Despite substantial increase in agriculture production and productivity levels over the years, farmers’ indebtedness has not changed significantly. According to the National Bank for Agriculture and Rural Development (Nabard) All India Rural Financial Inclusion Survey (Nafis) 2016-17, 52.5% of agricultural households were indebted.

Considerable efforts have been taken in channelising institutional credit to farmers and raising farm credit disbursement targets, with allocations increasing by Rs 1 lakh crore in every Union Budget over the past three years. But non-institutional credit still hovers around 40%, and the majority of small and marginal farmers rely on moneylenders.

The share of marginal and small agricultural households in total non-institutional borrowings is around 52.40%. Moreover, access to institutional borrowings increases as land size increases and vice versa. Since 2014, India has seen large-scale loan waivers as a populist device and a short-term tool addressing the plight of delinquent farmers.
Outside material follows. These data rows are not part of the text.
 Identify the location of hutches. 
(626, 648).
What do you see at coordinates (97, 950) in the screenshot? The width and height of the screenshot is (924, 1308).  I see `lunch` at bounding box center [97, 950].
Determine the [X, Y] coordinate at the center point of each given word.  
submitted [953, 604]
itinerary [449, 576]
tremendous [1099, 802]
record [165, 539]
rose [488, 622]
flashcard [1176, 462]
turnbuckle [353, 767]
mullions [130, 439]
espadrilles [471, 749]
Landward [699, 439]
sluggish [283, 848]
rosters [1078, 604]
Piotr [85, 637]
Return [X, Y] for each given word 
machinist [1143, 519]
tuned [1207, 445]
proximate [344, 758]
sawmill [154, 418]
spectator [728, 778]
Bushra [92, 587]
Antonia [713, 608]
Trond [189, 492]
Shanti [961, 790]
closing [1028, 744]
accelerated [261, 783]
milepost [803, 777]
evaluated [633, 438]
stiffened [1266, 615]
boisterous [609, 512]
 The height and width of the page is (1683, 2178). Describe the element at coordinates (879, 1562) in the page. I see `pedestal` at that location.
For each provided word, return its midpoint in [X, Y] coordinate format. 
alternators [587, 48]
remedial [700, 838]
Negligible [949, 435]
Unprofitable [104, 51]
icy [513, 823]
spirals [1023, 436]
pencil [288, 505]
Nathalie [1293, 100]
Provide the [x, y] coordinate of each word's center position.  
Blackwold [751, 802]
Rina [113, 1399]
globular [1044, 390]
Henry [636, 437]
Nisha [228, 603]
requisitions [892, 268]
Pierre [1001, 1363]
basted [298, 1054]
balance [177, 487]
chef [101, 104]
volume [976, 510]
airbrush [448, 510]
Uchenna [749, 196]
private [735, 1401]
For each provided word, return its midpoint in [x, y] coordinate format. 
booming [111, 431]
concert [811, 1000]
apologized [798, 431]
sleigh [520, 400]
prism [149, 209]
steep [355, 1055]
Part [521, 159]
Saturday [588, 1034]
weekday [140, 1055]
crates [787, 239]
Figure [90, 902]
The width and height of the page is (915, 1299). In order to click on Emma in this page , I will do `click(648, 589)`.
Starting from waivers in Andhra Pradesh and Telangana of Rs 24,000 crore and Rs 17,000 crore, respectively in 2014, and in Tamil Nadu of Rs 6,095 crore in 2016, a wave of farm debt relief spread across states. In 2017-18, Maharashtra waived off Rs 34,000 crore of loans, Uttar Pradesh Rs 36,000 crore, Punjab Rs 10,000 crore and Karnataka Rs 8,000 crore. Most recently, the newly elected governments in Madhya Pradesh, Rajasthan and Chhattisgarh also started the process in December 2018.